Two souls on a skiff.

I live inside the secret world of my father’s ambition.

Maybe it isn’t so secret.

How to describe Mel? I don’t know. I suppose if being a child meant my mother being the sun, then Mel was the moon. There was something about him that lived in me too. Perhaps, our drive.

Our want to leave this world for a better one.


Mel lives inside so many different spaces in my memory. My favorite space is always the early nineties where I look my worst but feel my best. I’m long-socked and crimped-banged and fanny-packed and have developed an absurd need to find and marry Macaulay Caulkin.

I like to think I’ve grown.

Some.

And Mel’s there too. He’s the skinny guy in the trucker hat and short shorts at my grandparents’ doublewide in Pangburn. He has a mustache but doesn’t take that or himself too seriously. I remember him joking and laughing and everyone saying his name, the type of blessing you never concede as one.

And then there’s the fish, all hanging dead-eyed on the lines ready to be scaled and gutted.

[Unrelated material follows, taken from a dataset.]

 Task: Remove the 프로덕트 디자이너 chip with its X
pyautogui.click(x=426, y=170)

Mel works with an electric meat carver and the smell is metallic, the sort of smell that should turn you off unless it reminds you of someone you love.

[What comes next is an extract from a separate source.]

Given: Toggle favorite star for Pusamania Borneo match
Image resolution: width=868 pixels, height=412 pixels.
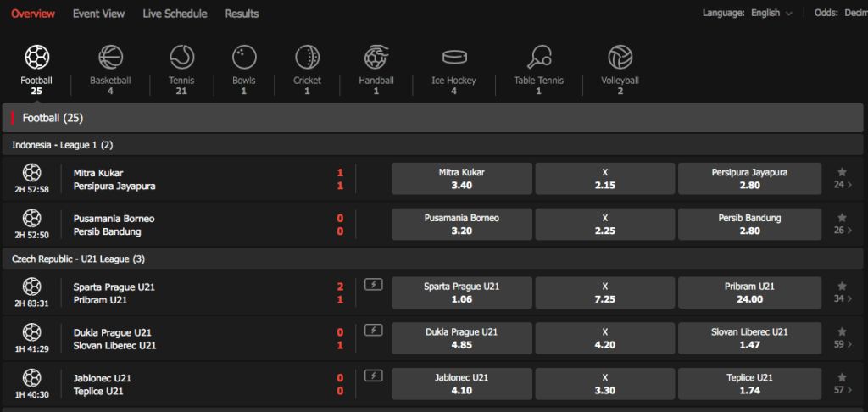Looking at the screenshot, I should (842, 218).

As I get older, Mel becomes more elusive. He is the man whose plans went sideways yet he still manages a shade of greatness. He was supposed to be a lawyer and then the governor of Arkansas, but God rescinded the memo. He would have been phenomenal at those things. And I think maybe that’s why God couldn’t let them happen.

We yearn for greatness and then become it. So who’s left to trust but ourselves?

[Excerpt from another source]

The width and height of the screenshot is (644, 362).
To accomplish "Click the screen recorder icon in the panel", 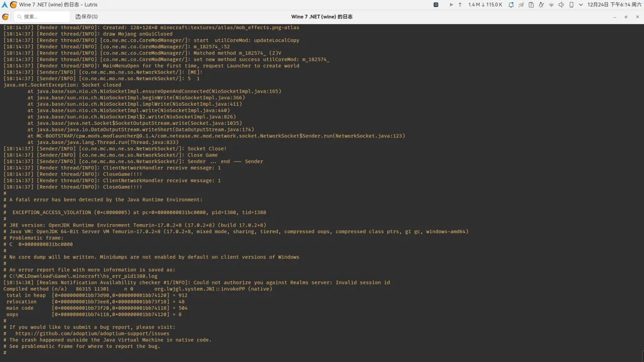I will point(436,5).
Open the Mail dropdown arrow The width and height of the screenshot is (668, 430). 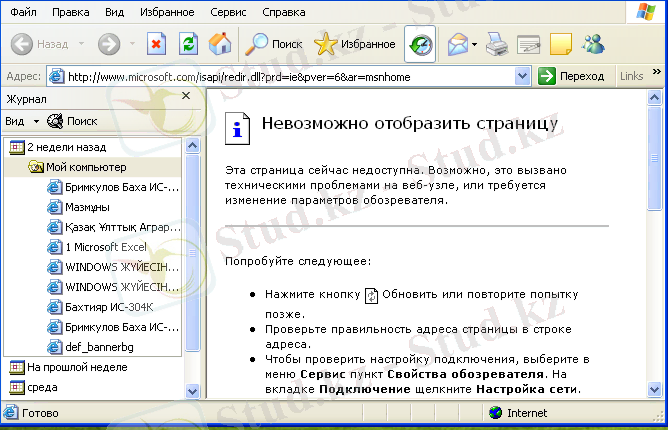[473, 45]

Instead, he becomes a businessman—a national sales manager—and he travels the skies in a metal bird. I think a sliver of me misses him when he’s gone but whose heart yearns for the moon when the sun is still around?

We go on trips though. We go everywhere. Disney World and California, out to the desert, and then travel the waters on big boats with all-you-can-eat buffets.

Mel comes alive in these pockets of time because who doesn’t cut ties with reality when reality wasn’t invited?

As an adult, I want to go back in time and ask things like: “Are you stressed?” “Do you need a hug?” “What are you worrying about right now?”

But perspective is never tempting to a child.


As I get older, I write and Mel reads it—Mel, who’s an incredible writer himself. I’d read all his books if he ever got to write them, but again, I think this is something God knows about.

It reminds me of a story a friend told me once. How this man knows he’s to lead people to Jesus but he only leads one man to Christ. But that man becomes one of the greatest pastors the world has ever known.

Is that what’s happening to Mel? Is he pouring out all of himself into me because it’s spilling over and all the glasses are dirty?

I know the feeling.

I have a daughter now myself.


I grow and we grow apart. How did that ever happen? Because even in the times when he wasn’t around, he was always around.

He’s there teaching me tennis and basketball. He’s with me when I do my report on Kareem Abdul Jabar and when I buy my Sean Kemp sneakers. He suddenly pops up like a lone flower in a field at my volleyball games with his infamous hand-held camcorder. And I’m brokenhearted for all the generations who don’t know what it feels like to be forever esteemed on VHS.

But we both know there’s a boy. There was always “a boy” in that flighty heart of mine, and how I wish I could go back there, down the bleachers and past the screams of sweat-stained parents to meet me on the court and rip that heart right out.


Time passes, and I get older. I hear that happens a lot. And I see the same things my father saw. We sit on that bright edge of darkness, weighing it with words. For so long we watered those seeds of ambition only to realize they grew nothing but weeds. We’ve pulled them out, the roots dangling in front of our faces, and buried them with all the hope and desire that haunt our human flesh.

They say you relate to God in how you relate to your father. So maybe that’s why I’m always in awe or talk to Him like we’re just two souls sharing a skiff. All the fish are alive and well and swimming.

But still, I can smell the scent of something we never lost but will never get back again.